▸ **WORK REQUIRED**: Records follow. Copy every line with "Bertioga".

▸ **DATASET CONTENT**:
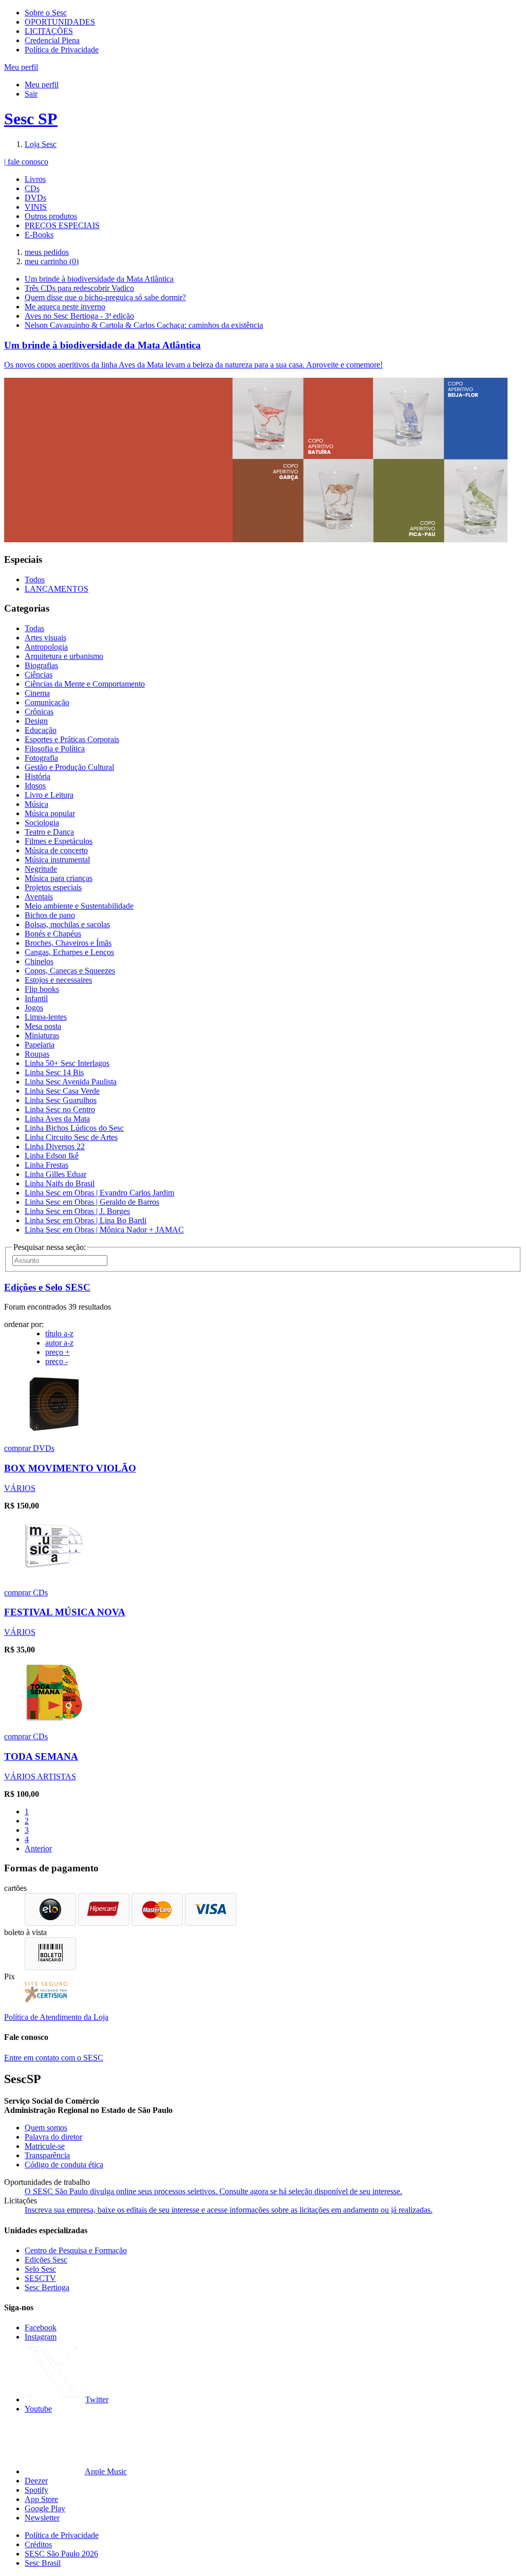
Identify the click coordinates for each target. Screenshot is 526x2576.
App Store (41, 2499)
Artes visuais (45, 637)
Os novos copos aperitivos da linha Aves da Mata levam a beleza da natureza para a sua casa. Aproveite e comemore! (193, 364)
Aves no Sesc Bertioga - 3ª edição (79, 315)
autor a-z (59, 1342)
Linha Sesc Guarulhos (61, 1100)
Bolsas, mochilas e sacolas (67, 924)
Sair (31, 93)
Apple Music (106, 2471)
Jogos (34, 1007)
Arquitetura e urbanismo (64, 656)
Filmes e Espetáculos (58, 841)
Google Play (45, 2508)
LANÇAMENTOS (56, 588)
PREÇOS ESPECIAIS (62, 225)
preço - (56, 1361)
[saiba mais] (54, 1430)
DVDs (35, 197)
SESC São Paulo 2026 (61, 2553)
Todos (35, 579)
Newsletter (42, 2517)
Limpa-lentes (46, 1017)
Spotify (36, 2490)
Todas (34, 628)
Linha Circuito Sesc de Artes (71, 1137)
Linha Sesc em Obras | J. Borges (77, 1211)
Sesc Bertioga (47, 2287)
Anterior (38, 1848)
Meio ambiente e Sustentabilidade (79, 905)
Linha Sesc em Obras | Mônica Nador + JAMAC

▸ **SOLUTION TO THIS PROBLEM**:
Aves no Sesc Bertioga - 3ª edição (79, 315)
Sesc Bertioga (47, 2287)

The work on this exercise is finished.